The Next Evolution in Economics: Rethinking Growth
The credit crunch has forced people across many sectors to rethink their assumptions about how they do business, the roles of the individual in the larger system, and the very future of the system itself.
These reflections are beginning to bear fruit. We’ve begun to see a shift from the old, linear transaction-based approach to business toward a new, circular view, in which shared resources can better benefit all in a way that adds depth (and value) to this future economy.
Economists describe this new model in many ways. One way is to use human cellular structures as a metaphor for economic growth. Call it cellular economic theory.
What do cells tell us about business? Well, consider that cells that grow continually and exponentially (like we’ve been taught our economies should grow) are a form of cancer. We know intuitively and logically that continuous growth can’t be sustained in living things. It’s likewise unsustainable (and undesirable) in business.
But that’s our current model–to just keep growing. And in this model there’s no alternative to growth, only stagnation which leads to death. The result of this is policy at every level (micro, macro, corporate and public) that champions growth at all costs.

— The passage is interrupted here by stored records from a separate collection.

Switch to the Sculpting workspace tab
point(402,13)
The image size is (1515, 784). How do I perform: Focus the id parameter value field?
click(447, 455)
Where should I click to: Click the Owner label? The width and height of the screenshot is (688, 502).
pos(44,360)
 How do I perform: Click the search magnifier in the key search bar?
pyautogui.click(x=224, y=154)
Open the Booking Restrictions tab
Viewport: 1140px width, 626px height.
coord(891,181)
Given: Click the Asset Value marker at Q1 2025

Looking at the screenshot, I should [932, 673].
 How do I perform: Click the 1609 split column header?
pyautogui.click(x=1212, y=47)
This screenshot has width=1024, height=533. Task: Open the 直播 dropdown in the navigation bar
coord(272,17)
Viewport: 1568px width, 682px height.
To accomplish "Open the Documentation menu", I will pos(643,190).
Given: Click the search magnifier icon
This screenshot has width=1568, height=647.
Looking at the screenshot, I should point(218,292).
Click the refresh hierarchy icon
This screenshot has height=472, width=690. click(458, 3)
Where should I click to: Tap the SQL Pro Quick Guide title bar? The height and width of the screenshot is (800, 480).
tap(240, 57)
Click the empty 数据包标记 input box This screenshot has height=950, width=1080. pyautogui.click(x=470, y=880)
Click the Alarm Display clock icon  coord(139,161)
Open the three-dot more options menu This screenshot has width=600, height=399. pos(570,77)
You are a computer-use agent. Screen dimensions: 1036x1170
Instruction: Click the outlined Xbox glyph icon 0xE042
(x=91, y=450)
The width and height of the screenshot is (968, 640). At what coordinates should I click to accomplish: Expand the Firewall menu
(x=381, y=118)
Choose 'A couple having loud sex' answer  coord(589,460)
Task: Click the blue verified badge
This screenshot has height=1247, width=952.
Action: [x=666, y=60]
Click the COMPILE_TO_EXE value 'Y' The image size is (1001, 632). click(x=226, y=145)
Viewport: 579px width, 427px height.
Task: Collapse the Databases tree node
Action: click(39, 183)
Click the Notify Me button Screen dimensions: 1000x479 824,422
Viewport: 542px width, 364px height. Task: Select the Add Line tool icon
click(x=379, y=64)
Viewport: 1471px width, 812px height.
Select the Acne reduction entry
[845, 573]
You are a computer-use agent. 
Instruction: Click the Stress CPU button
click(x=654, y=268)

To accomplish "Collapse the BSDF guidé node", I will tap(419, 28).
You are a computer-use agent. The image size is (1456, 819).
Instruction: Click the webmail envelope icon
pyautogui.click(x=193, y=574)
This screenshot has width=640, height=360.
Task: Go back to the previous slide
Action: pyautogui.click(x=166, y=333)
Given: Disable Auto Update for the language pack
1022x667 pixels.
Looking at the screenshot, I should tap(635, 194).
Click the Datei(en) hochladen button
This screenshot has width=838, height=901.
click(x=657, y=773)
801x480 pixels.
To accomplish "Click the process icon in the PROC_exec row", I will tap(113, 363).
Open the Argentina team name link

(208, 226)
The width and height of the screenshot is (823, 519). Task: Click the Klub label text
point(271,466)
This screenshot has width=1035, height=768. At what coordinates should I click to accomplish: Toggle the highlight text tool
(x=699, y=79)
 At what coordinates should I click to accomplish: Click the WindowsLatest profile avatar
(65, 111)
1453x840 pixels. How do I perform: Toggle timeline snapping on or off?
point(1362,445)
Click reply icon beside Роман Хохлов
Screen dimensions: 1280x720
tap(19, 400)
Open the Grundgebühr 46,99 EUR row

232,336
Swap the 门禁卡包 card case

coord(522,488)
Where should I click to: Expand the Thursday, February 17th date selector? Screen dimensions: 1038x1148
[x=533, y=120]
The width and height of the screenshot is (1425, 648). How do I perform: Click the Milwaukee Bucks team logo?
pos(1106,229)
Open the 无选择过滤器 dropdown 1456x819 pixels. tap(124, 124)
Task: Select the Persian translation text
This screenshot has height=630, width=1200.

Cellular economic theory suggests an alternative to linear growth: circular growth. In the body, cells grow. Cells die. New cells grow. New cells die. On and on. We sustain ourselves through regeneration. In business, a form of staged, regenerative growth could become the norm. The growth may not even change the size of the “economic body.”
Here, growth is not seen as the ultimate byproduct of an economic life cycle, but just an important one. Growth becomes one of several life cycle stages that are primarily about replenishment. Instead of growing in size and scope, companies grow in capabilities, processes and offerings. New ones come along. Old ones dies. Just like cells, growth becomes regenerative–only what needs replacing is replaced, reducing waste and improving society along the way.
For example, a brewery in India is using cellular economic thinking to grow its bottom line without producing and selling more beer. Instead it’s using chaff and grain detritus to create fertilizer and biofuels–regenerating resources to lower their own production costs while widening the life cycles of their inputs.
KATIKA, a Swiss wood furniture maker, is reforesting at a rate greater than their production, using profits from their sales today to ensure the availability of resources later. In the meantime, their reforestation projects create local jobs and other sustainable benefits (home for wildlife and food, CO2 reduction) while increasing the value of formerly degraded land holdings.
In a cellular economy, key metrics change. GDP growth is less important than GDP regeneration. Successful growth takes into account the sustainability of that growth.
The most profound change in a cellular economy is the devaluation of the transaction. Today, economic value is determined primarily by the value of the transaction. To grow (even just to survive), we must keep trading, keep consuming–no matter how wasteful the process becomes–because success is creating more transactions. This keeps us locked into a linear, growth oriented paradox.
Fortunately, (if not painfully), the Internet is exposing the impossibility of sustaining a transaction-based economy. As the net drives the cost of certain goods and services toward zero, it strips profit from transactions.
In publishing, for example, the cost of information is falling while sources multiply. Same for music and other creative enterprises. Same for micro-lending versus traditional banking. Fashion and retail. Oil. Anywhere there’s a middle man between the natural resource and the end consumer, the Internet is obviating the need for the middle man.
And, in place of transactions and supply chains (which are, essentially, series of middle men), communities are gaining leverage and power from these shared commodities like news and gas.
A low-level web of constant relationships, circular, cellular systems where shared, collaborative contributions are the norm, is developing. Here, the value resides with relationships, not transactions. Maybe, instead of buying and selling more and more in a mad race for grabbing the most growth, the future will be about a collaborative, community-oriented regenerative growth model.
This “economy of shares” relies on crowd-sourced contributions, a free market, and a fair dose of incentives for sustainability. When it becomes bad business to waste resources in pursuit of profit, then the regenerative model takes hold and we can kiss goodbye to the things we know we don’t need but can’t seem to give up. Wasteful packaging. Super-sized food portions. Environmentally damaging newspapers. Gas-guzzling SUVs.
Eventually, in a regenerative economy, we learn to focus on kaizen–constant improvements, as opposed to an ever expanding volume of low-quality transactions and markets. Call it the co-op economy. It’s the kind of economic system we always say we want but can’t bring ourselves to build.
If the experts are right and we do indeed need to find more sustainable ways of living, and the bankers are right in saying that we have to live within our means, and the technologists are right saying that collaborative systems are the future, then it stands to reason that the next evolution in economics is to a more natural, life-like system.
We are moving to a world where transactions will happen instantly, on demand, for free. We are moving to a time when transactions can’t sustain an economy. We are realizing all systems are like biological systems–even economic ones. Growth-at-all-costs business is malignant.
It’s time to apply that broad realization in new ways to the situation at hand.
Stan Stalnaker is the Founder and Creative Director of Hub Culture Ltd, a social network that merges online and physical world environments.